Chemical Treatment Makes 3-D Cell Cultures Clearer
PROVIDENCE, R.I., Sept. 8, 2014 — A chemical treatment could lead to better imaging of cells in 3-D cultures.
A team at Brown University made the finding while studying how neural tissues grow from stem cells. The researchers created sphere-shaped cell cultures to allow the cells to develop more naturally. The thickness of the cultures hampered transparency of the cells, however, making proper imaging difficult.
Without a clearing treatment, a 3-D tissue culture, top, does not allow researchers to see deep inside. ClearT2, one of three new chemical treatments evaluated in recent tests, makes tissues transparent, bottom, so that researchers can study cell interactions beneath the surface. Courtesy of the Hoffman-Kim Lab/Brown University.
“As I was imaging these tissues I was only able to get the outer layer or two of cells, and that wasn’t a very good representation of what was going on inside of the sphere,” said Molly Boutin, a graduate student in biomedical engineering.
Rather than dividing the tissues to allow better imaging, the researchers compared three chemical treatments designed to make tissue transparent: ClearT2, SeeDB and Scale.
The ClearT2 technique was found to be the most efficient, as it allowed the researchers to see fluorescing cells at all depths of focus without changing the size of the tissue. Maintaining the size of the tissue culture allows the researchers to determine its physical dimensions of growth.
Scaffold-free, self-assembled adult hippocampal neural stem cells that were 100 µm in diameter could be optically cleared and imaged using ClearT2 while retaining their size, the researchers wrote in the study.
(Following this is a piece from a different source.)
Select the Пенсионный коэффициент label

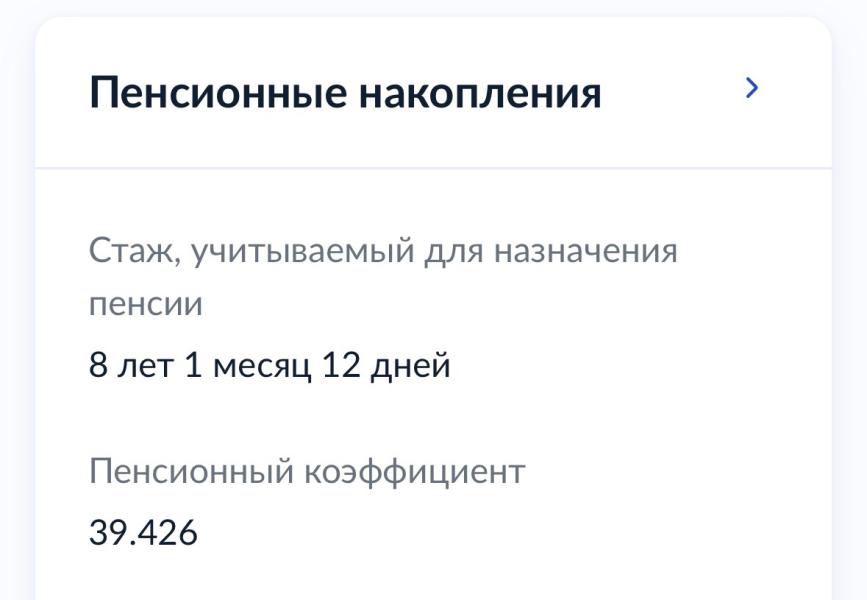click(307, 471)
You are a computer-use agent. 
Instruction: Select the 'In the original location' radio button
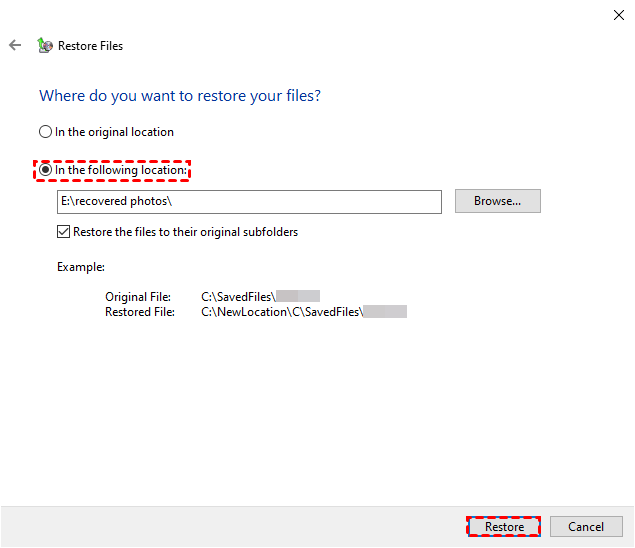click(45, 132)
With the Scale protocol, the sphere-shaped cell cultures became substantially larger; SeeDB made them smaller and didn't improve clarity as much.
The work was funded by the National Science Foundation, the National Institutes of Health and Brown’s Institute for Brain Science. The research was published in Tissue Engineering Part C: Methods (doi: 10.1089/ten.TEC.2014.0296).